Covers: Definition of buffer capacity, factors affecting buffer capacity, the maximum buffer capacity rule, calculations of allowable strong acid/base addition before buffer exhaustion, and comparison of buffer capacities for different solution systems.

You should already know: Buffer definition and the Henderson-Hasselbalch equation. pH calculation for strong acids and strong bases. Le Chatelier's principle for acid-base equilibria.

A note on the practice questions: All worked questions in the "Practice Questions" section below are original problems written by us in the AP Chemistry style for educational use. They are not reproductions of past College Board / Cambridge / IB papers and may differ in wording, numerical values, or context. Use them to practise the technique; cross-check with official mark schemes for grading conventions.

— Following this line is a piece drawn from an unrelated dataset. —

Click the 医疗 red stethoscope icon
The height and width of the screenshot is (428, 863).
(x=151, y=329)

1. What Is Buffer capacity?

Buffer capacity (standard notation: $\beta$, synonym: buffer strength or buffer index) is a quantitative measure of a buffer’s ability to resist pH changes when strong acid or strong base is added. Formally, it is defined as the number of moles of strong acid or strong base that must be added to 1 liter of buffer to change the pH by 1 full unit.

This topic is part of Unit 8: Acids and Bases, which accounts for 8-11% of the total AP Chemistry exam score. Buffer capacity appears on both the multiple-choice (MCQ) and free-response (FRQ) sections of the exam: it is common as a conceptual comparison question in MCQ, and as a multi-part calculation or justification question in FRQ, often tied to titration curve interpretation or real-world biological pH regulation.

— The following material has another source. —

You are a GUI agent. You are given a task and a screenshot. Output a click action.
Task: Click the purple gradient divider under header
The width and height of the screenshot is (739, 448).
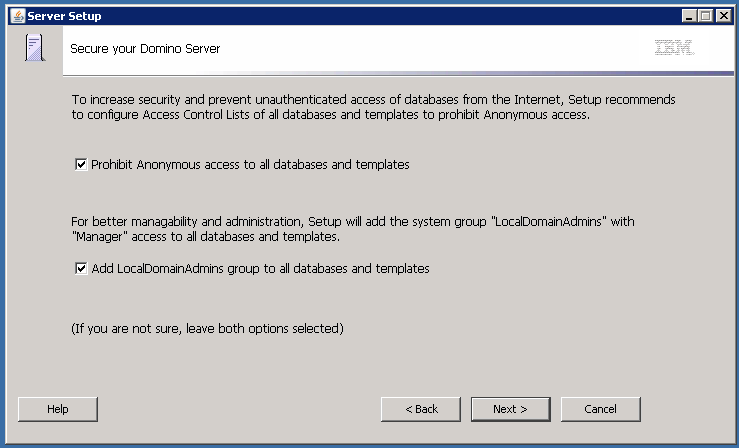click(x=398, y=73)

A key point that distinguishes buffer capacity from buffer pH: a buffer’s pH tells you what pH the buffer stabilizes at, while capacity tells you how much acid/base the buffer can absorb before pH changes significantly. Two buffers can have the same pH but very different capacities, or the same capacity and very different pH values.

2. Factors That Determine Buffer Capacity

Buffer capacity depends on two core factors: the total concentration of buffer components, and the ratio of conjugate base to weak acid ($[A^{-}]/[HA]$).

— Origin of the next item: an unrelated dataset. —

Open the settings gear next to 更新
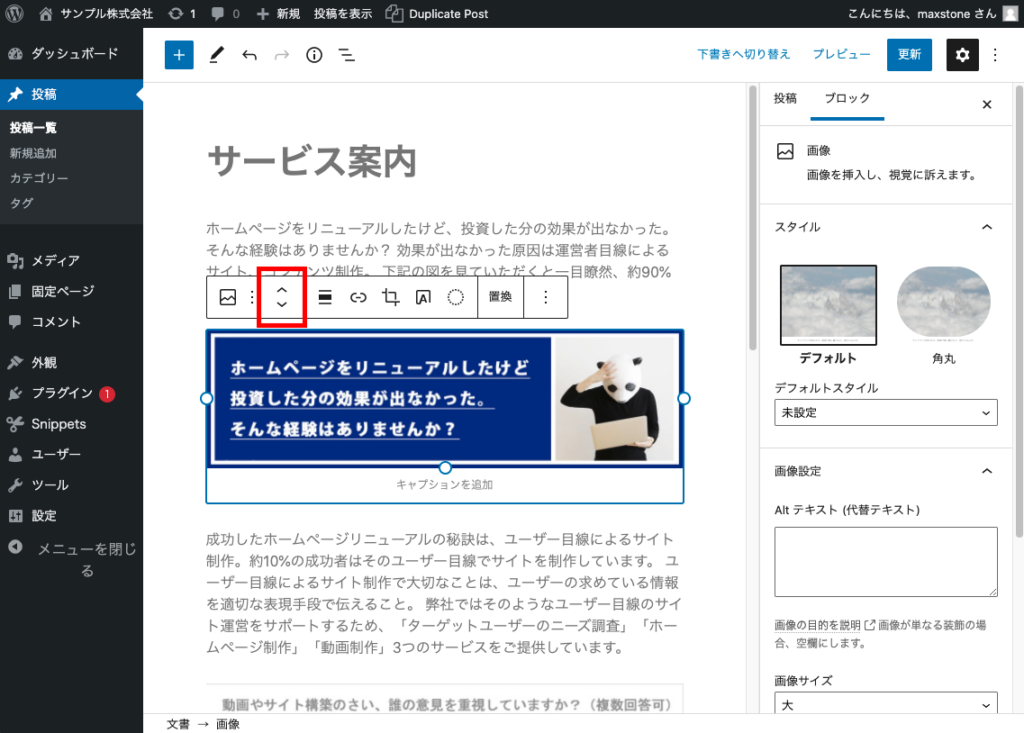The width and height of the screenshot is (1024, 733). 962,55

First, for any two buffers with the same $[A^{-}]/[HA]$ ratio (and thus the same pH), the buffer with a higher total concentration of $[HA]+[A^{-}]$ will always have a higher buffer capacity. This is because higher total concentration means more moles of HA available to react with added strong base, and more moles of $A^{-}$ available to react with added strong acid, so a larger amount of added acid/base is required to change the pH by the same amount.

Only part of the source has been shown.